My singular indulgence — if one must insist on having one — is to think. To read. To doubt. To investigate. To scratch beneath the surface until it quite frankly burns. I know, I know how it sounds: frightfully elitist, terribly solemn, utterly insufferable. But no, not at all. There's no plinth here, no ivory tower. There's the grit of the street, the very skin of experience, and the rather fetching dark circles under one's eyes from philosophical insomnia.
One did try, mind you. Years spent masquerading as "normal," donning the guise of levity, forcing affiliations that pinched like an ill-fitting suit. I sampled insouciance, and it gave me rather ghastly indigestion. A resounding failure, then, in the art of feigning indifference.
And I've come to realise it's not some grand act of bravery or rebellion. It's simply an incapacity for anaesthesia. I cannot not feel, not think, not question. And in this rather peculiar world that applauds the distracted and quite simply punishes the intense, to be thus is almost a criminal act.
But here I am. No shortcuts. No tiresome charades. With consciousness as my sole addiction. Ready, as ever, to bring another challenge to a successful conclusion.
My name is Pablo Mera.
A man of Peñarol, a rugger bugger, A+ blood group, and, well, a bit of a stammerer.
None of which, you'll be pleased to hear, is likely to change.

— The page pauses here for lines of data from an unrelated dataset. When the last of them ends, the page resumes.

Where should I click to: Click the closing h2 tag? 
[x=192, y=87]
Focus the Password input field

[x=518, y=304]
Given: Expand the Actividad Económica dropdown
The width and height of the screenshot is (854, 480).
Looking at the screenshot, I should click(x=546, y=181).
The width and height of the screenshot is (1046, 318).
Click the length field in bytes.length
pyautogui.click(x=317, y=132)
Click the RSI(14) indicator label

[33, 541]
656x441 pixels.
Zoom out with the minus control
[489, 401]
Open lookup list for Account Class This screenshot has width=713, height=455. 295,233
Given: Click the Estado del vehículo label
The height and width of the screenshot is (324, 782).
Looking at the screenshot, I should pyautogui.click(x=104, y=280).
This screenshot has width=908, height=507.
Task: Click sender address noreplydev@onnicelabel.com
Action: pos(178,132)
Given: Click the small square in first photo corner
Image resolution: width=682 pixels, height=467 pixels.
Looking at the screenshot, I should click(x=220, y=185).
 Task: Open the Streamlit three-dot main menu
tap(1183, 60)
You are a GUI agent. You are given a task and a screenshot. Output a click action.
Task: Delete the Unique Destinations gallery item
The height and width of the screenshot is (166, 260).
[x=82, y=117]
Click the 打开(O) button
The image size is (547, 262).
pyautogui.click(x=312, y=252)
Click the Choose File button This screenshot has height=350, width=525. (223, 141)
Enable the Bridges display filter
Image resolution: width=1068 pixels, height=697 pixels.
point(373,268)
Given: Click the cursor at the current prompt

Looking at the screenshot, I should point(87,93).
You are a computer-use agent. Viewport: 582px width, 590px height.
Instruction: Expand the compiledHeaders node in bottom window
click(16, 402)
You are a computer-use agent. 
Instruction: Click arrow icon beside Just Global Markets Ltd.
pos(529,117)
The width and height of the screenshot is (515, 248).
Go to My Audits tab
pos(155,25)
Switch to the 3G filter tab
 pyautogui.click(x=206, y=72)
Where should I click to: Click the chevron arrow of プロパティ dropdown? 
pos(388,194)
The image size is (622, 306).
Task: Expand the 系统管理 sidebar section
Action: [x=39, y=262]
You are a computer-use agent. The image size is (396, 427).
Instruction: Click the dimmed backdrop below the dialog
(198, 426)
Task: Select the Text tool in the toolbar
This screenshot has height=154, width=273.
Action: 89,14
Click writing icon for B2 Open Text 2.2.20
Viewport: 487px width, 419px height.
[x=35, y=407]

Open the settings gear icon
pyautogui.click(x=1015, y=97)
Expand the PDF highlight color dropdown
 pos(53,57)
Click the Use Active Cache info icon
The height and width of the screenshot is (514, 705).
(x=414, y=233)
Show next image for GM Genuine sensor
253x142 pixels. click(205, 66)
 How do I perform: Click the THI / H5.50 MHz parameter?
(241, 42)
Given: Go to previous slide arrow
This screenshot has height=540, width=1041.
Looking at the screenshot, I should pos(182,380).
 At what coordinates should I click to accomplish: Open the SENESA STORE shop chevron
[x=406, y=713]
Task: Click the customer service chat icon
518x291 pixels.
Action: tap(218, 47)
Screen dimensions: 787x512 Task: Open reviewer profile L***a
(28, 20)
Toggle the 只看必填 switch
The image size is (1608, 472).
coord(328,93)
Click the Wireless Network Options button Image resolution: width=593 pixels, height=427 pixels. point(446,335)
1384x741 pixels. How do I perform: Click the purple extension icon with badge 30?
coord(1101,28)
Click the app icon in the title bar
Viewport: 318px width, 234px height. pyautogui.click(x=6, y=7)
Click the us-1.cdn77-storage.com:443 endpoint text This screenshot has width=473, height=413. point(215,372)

In this life, I've had a few rather splendid successes… but I've also managed to commit nearly every conceivable blunder. And that, my dear fellow, is precisely why I write: so that some modicum of what I've learned, often through the sheer force of repeated stumbles, might serve someone else. Or, at the very least, to leave a record that one can indeed live with all this baggage, and yet, quite remarkably, continue to dream.